In June 2024, three MedTech-related assessments were published in the NIHR HTA Journal:
- Comparison of surgical or non-surgical management for non-acute anterior cruciate ligament injury, based on a pragmatic, multicentre, superiority, randomized controlled trial (ACL SNNAP). Patients in the surgical management arm underwent surgical anterior cruciate ligament reconstruction as soon as possible and without any further rehabilitation. Patients in the rehabilitation arm attended physiotherapy sessions and were only listed for reconstructive surgery on continued instability following rehabilitation. Surgery following initial rehabilitation was an expected outcome for many patients and within the protocol. It was concluded that surgical management (reconstruction) for non-acute anterior cruciate ligament-injured patients was superior to non-surgical management (rehabilitation).
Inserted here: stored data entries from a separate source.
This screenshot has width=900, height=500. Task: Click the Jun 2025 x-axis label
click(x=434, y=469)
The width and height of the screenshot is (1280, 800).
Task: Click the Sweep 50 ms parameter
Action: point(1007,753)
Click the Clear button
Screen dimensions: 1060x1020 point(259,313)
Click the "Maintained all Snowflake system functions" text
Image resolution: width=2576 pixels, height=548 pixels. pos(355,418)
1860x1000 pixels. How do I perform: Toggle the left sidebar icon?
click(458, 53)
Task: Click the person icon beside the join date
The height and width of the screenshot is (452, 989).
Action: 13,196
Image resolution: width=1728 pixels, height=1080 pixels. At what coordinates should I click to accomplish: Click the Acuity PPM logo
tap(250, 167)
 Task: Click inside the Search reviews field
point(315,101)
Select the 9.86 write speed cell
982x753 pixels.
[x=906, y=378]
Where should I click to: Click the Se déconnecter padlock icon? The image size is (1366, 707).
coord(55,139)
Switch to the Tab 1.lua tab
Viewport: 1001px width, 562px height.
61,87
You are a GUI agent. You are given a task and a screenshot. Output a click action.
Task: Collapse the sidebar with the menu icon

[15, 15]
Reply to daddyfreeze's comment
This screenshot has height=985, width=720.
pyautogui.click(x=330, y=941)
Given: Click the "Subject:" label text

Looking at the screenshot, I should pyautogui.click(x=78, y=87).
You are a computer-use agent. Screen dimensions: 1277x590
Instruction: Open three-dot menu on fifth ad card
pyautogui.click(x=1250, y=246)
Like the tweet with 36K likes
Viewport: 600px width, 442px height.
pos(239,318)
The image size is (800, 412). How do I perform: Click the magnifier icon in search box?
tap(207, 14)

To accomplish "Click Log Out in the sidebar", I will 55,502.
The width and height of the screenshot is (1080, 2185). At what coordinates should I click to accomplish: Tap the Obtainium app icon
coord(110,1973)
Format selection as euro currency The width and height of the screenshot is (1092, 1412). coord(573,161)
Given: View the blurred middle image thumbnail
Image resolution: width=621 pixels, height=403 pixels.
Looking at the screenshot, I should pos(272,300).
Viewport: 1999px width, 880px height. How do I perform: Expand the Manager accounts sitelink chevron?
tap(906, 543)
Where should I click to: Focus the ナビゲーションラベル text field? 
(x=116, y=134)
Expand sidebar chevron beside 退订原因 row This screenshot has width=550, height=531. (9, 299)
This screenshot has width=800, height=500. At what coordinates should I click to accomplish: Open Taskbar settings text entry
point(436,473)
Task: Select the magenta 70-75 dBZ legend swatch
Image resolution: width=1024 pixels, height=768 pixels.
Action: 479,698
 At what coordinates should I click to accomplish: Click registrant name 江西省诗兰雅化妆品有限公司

Although physiotherapy can still provide benefits, later-presenting non-acute anterior cruciate ligament-injured patients benefit more from surgical reconstruction without delaying a prior period of rehabilitation;
- Laparoscopic cholecystectomy versus conservative management for adults with uncomplicated symptomatic gallstones: the C-GALL RCT. The design was based on the parallel group, multicentre randomized superiority pragmatic trial with up to 24 months of follow-up, embedded qualitative research, and within-trial cost-utility and 10-year Markov model analyses. Participants were randomized 1:1 at the clinic to receive either laparoscopic cholecystectomy or observation/conservative management. It was concluded that in the short term (up to 24 months), observation/conservative management might be a cost-effective use of National Health Service resources in selected patients, but subsequent surgeries in the randomized groups and differences in quality of life beyond 24 months could reverse this finding. Future research should focus on longer-term follow-up data and identification of the cohort of patients that should be routinely offered surgery;
- Benefits and harms of antenatal and newborn screening programs in health economic assessments based on a VALENTIA systematic review and qualitative investigation. It was concluded that there is no consistency in the selection of benefits and harms used in health economic assessments in this area, suggesting that additional methods guidance is needed. The proposed thematic framework can be used to guide the development of future health economic assessments evaluating antenatal and newborn screening programs.